::: SUPPLIED MATERIAL :::
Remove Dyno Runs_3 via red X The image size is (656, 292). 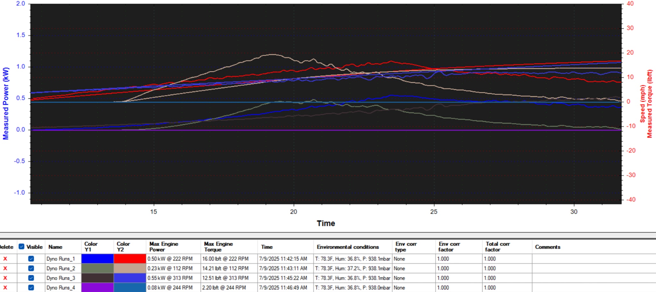tap(5, 278)
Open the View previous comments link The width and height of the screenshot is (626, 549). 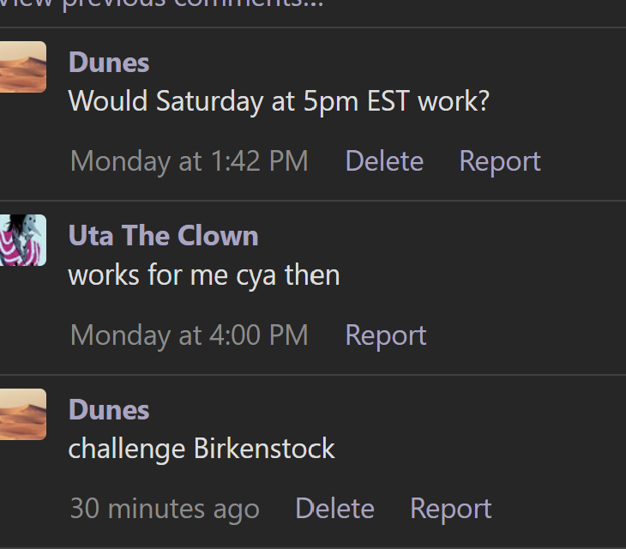[161, 4]
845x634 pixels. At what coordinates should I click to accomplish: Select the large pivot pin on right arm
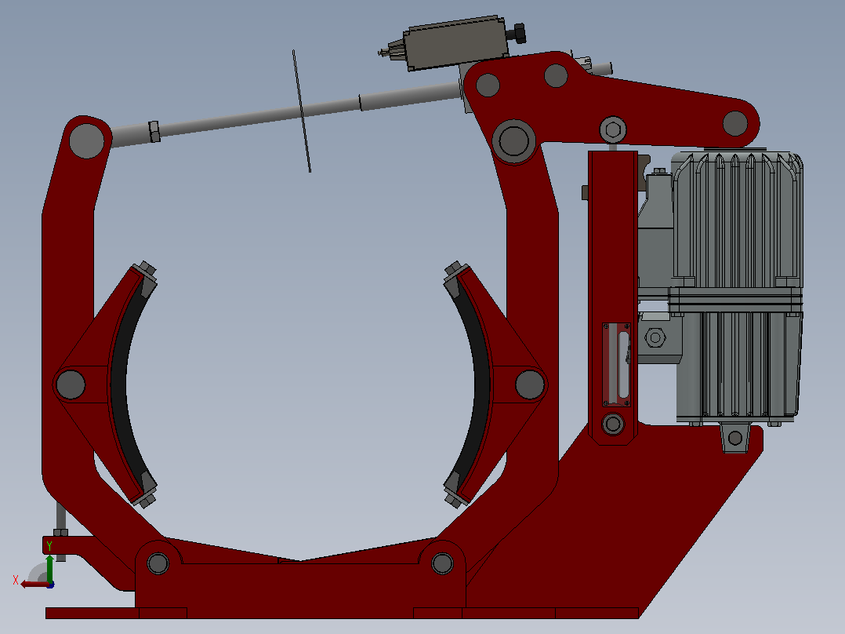click(513, 140)

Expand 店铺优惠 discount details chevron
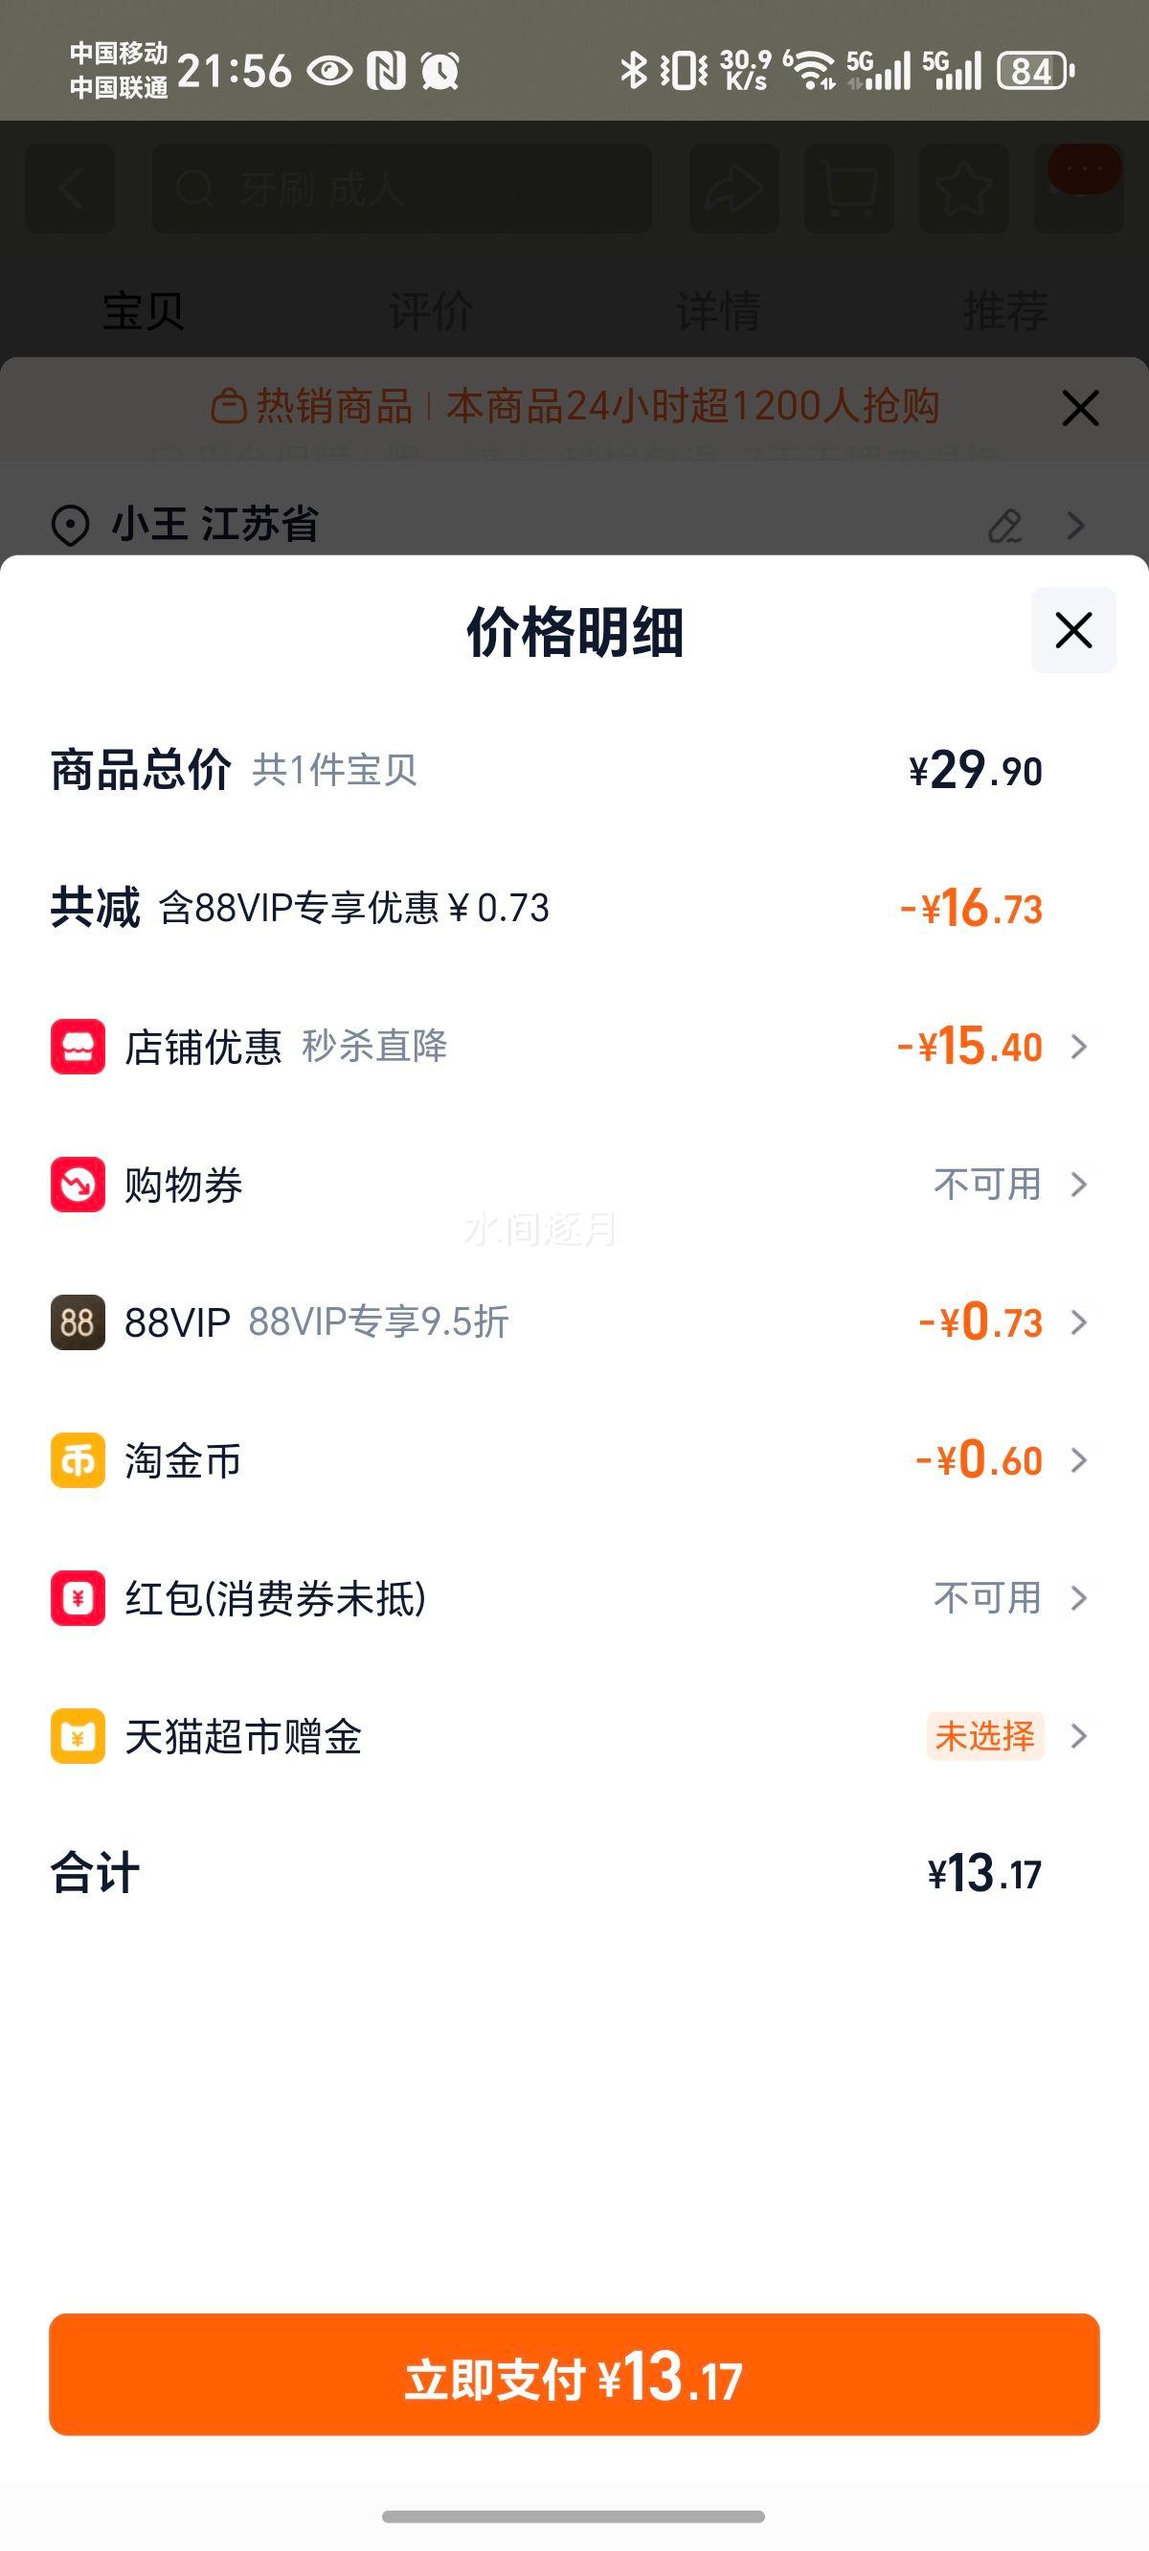(1080, 1046)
:::
### EXERCISE GOAL
Look above for the line containing "845x634 pixels. At"; output that line and all lines after it through the last one exactly, without the pictures.

### PROBLEM SOLUTION
845x634 pixels. At what coordinates should I click to accomplish: Select the large pivot pin on right arm
click(513, 140)

Expand 店铺优惠 discount details chevron
(1080, 1046)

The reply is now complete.